Freud and "Empirical Validation"

The following was written in response to a comment on Reddit:

A lot of Freud's ideas turned out to not be empirically validated. So we should ignore them. [??]

To understand what's going on here, we need to think a little more about knowledge, with an understanding that the goal of Science is to produce knowledge.

Contemporary Institutional Science, especially within academia, privileges the detached observer, in the sense that the method is only seen as valid if we follow the model of "arbitrary viewer witnesses phenomenon and repeats results while following the same steps." The intent of this method is to gain universal knowledge, which applies no matter where or who you are, as we assume is the case in the natural or "hard" sciences.

The issue with psychoanalytic knowledge is that, while it is scientific on the philosophical level of "knowledge derived from sensory observations", it dispenses with the idea of the arbitrary viewer and universal subject. Psychoanalytic conclusions derive from observations made within the analytic experience, which is a privileged means of accessing certain information which might be otherwise unattainable, through the act of free association and the context of the analytic relationship. The result is that psychoanalysis can still claim to be a science in the philosophical sense1, as it derives from empirical observation, and can reach meaningful conclusions that work exceedingly well within certain contexts, but also that we cannot attribute to it the kind of universal validity that e.g. physics has.

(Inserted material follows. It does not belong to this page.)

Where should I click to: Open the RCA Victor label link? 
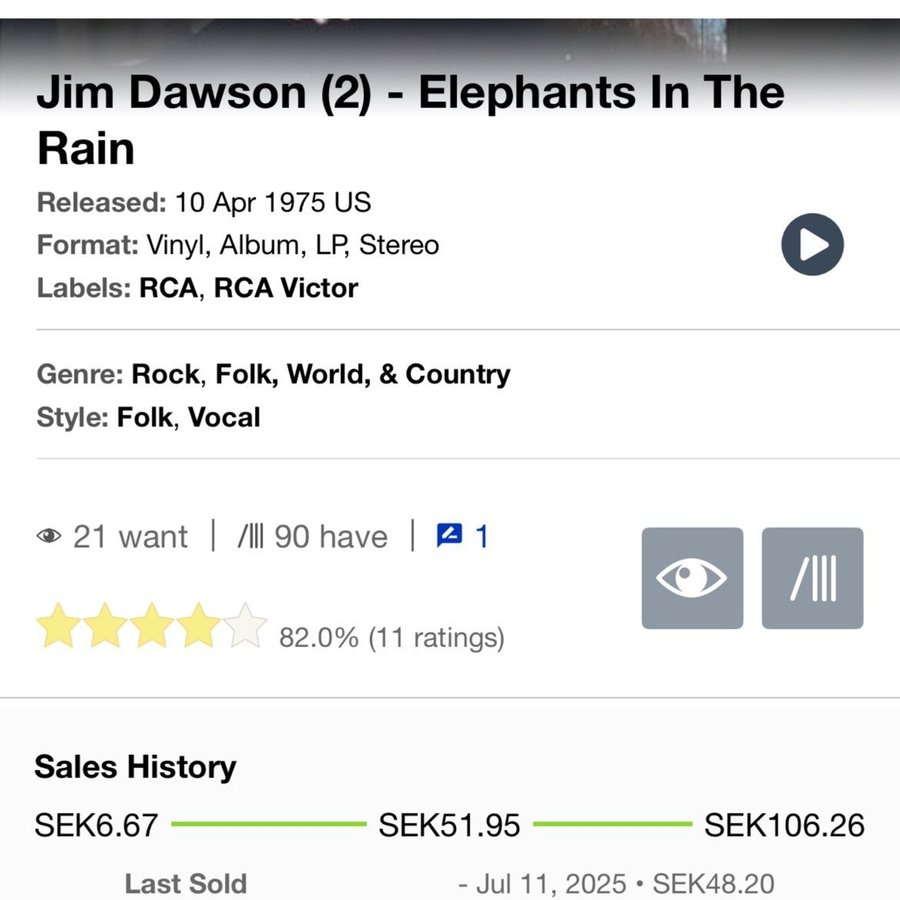pos(286,289)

This is not necessarily a bad thing: all the "soft" sciences like sociology, psychology, etc. have similar constraints, but they often remain unaware of them. Psychology, especially personality and social psychology, tend to act "as if" they were hard sciences, in the sense of attempting to draw universal conclusions. But these sciences overextend themselves in terms of how they design their instruments. Does "Big 5" point to something meaningful in terms of personality structure, or is it merely scores on a test? What even is a personality structure? Can we empirically verify the existence of a personality? These sorts of questions tend to get hand-waved away, especially in didactic contexts, even though they are of utmost importance for the field of inquiry.

So to address the question of "are Freud's ideas empirically validated?", taken literally, we can answer "of course they are, plenty of psychoanalysts have replicated the same ideas empirically in their own work." But the subtext here is that, given the "hard science" assumptions I described above, that "empirical validation" actually means "universality and a detached observer". And to that question, the answer is "of course we can't create a little quiz which validates Freud's conclusions, because there is no way to reliably access the empirical 'data' from which his conclusions were derived without the context of the analytic situation."

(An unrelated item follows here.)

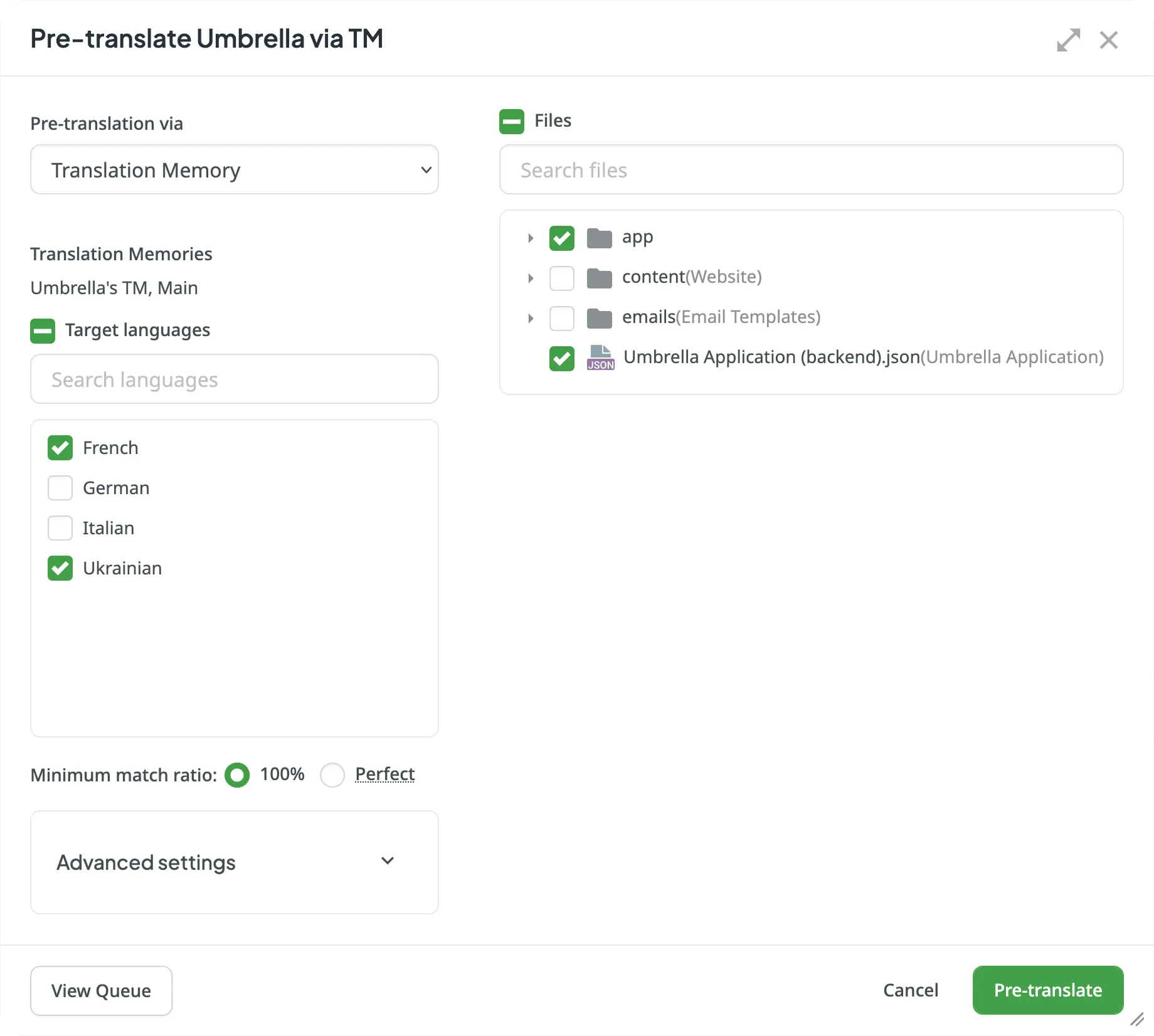Expand the emails folder tree arrow

click(x=531, y=319)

Sorry if this is overly technical, I tried to address your comment thoroughly, and I hope this makes sense, although you may find it unsatisfying. The reason this is unsatisfying is that educational and state institutions privilege Institutional Science's conclusions over the conclusions of other epistemological frameworks, in my opinion because it's expedient and produces a broad deference to expertise. Zizek might call this "ideology".

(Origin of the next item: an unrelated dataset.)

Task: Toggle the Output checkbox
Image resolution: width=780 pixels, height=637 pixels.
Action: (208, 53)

  1. Lacan's answer to "is psychoanalysis a science?" (Seminar XI) is more complex. He saw psychoanalytic constructs as being "meta-theories": broad principles that permit you to construct scientific theories that apply to a particular analysand's observed discourse. So to the question "is psychoanalysis a science?", he answered "it's not a science (i.e. a field of science), it is on the same epistemological plane as science itself, is parallel to it." Basically, for the domain of psychoanalysis-science, each analysand is a separate "field" for whom the analysand must construct a separate paradigm, subject to e.g. Kuhn's laws. In other words, psychoanalysis is more like a philosophy of science than science.